Tax on gold sale and capital gains realization

Selling gold may incur capital gains tax. Rules vary by country. Therefore, it is crucial to review national regulations if you plan to sell gold abroad.
 
Selling gold in the Netherlands? Profits are subject to wealth tax in Box 3. Tax is levied on the notional return on your assets, including gold. This affects the net proceeds of your investment. Therefore, attention to the tax aspects applicable to the sale of your gold is essential.
 

Inheritance tax on gold ownership

When gold is transferred as part of an inheritance, inheritance tax may apply. The value of gold at the time of death is included in the total estate value.
 
Different inheritance tax rates may apply, depending on the relationship to the deceased and the estate value.

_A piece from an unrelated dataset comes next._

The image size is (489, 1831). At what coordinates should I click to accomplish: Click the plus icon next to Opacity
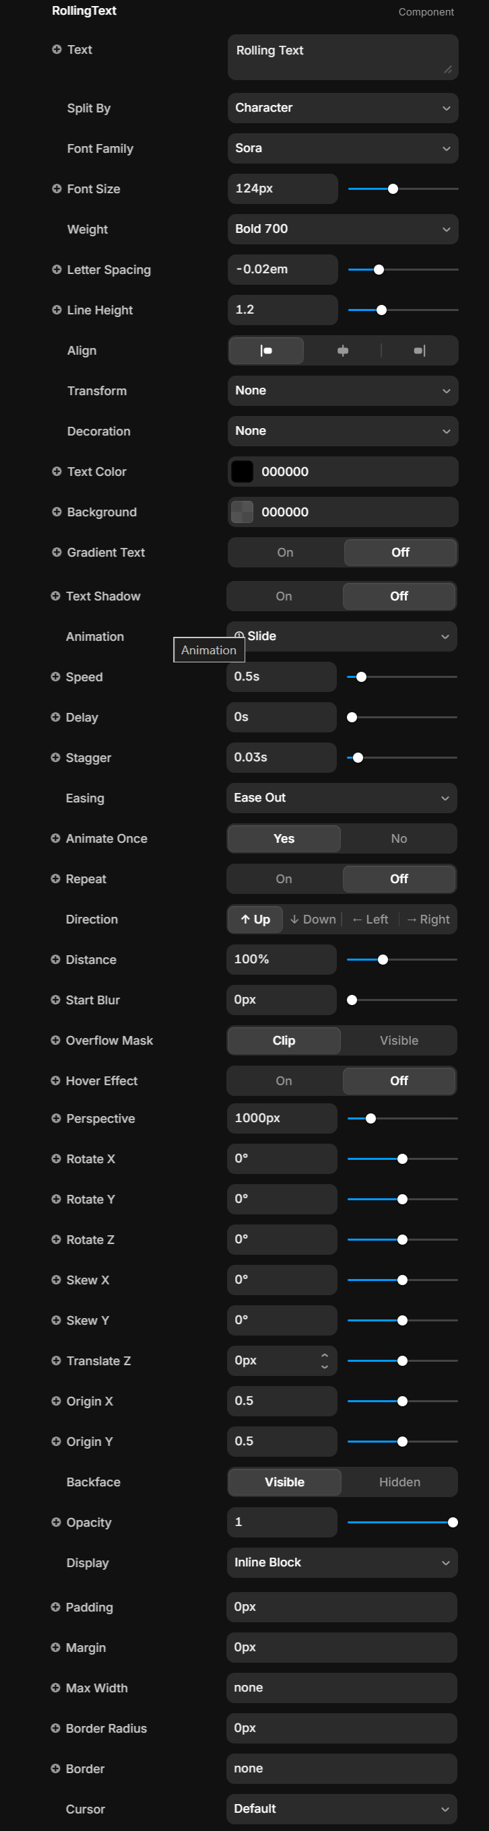point(55,1522)

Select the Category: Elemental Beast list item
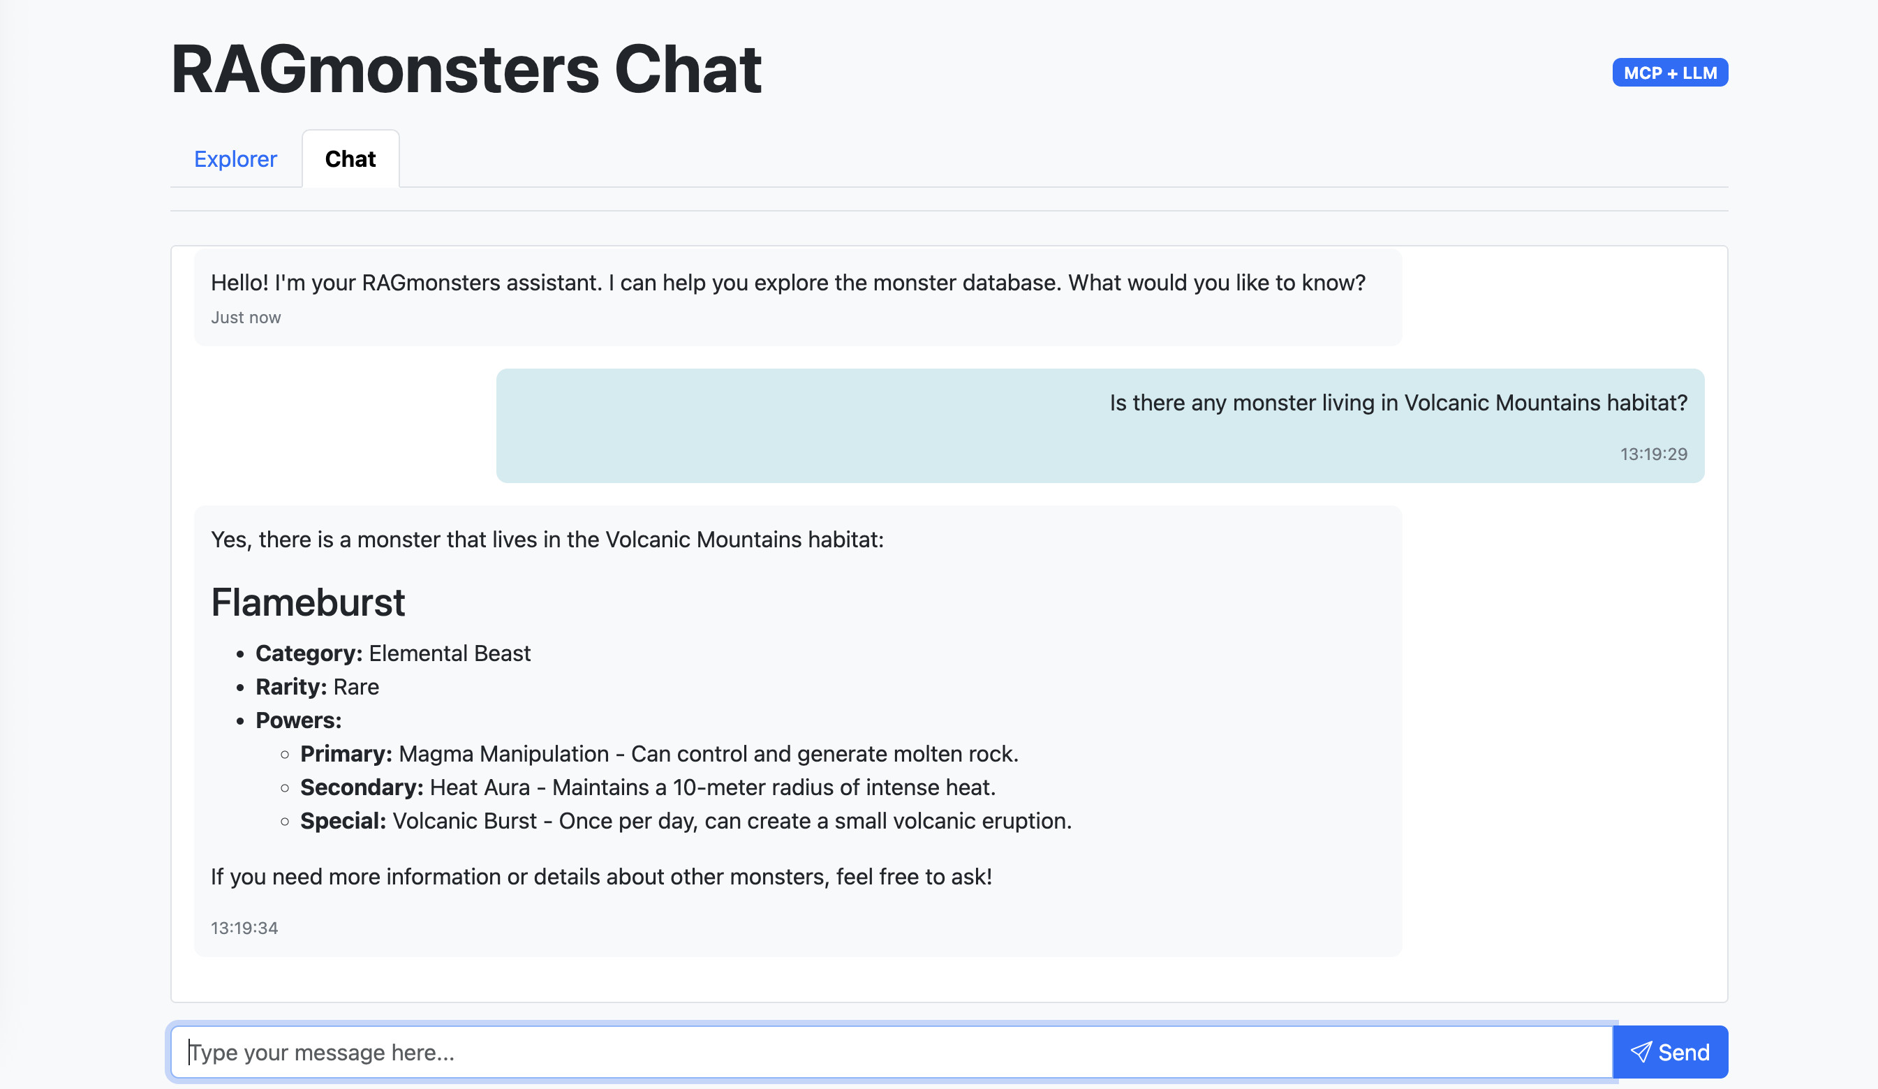[393, 653]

When drafting a will, it is prudent to consider the tax implications of owning gold.
 

Reporting obligations when buying gold

Significant gold transactions may trigger reporting obligations. In many countries, including the Netherlands, transactions above a certain value must be reported to tax authorities. This obligation exists to prevent illegal (money laundering) practices.
 
Failure to comply with these obligations may lead to fines and legal consequences. Therefore, for substantial gold purchases, adherence to legislation and meeting reporting requirements is crucial.
 
Disclaimer: The Silver Mountain does not provide investment advice, and this article should not be considered as such. Past performance is not indicative of future results.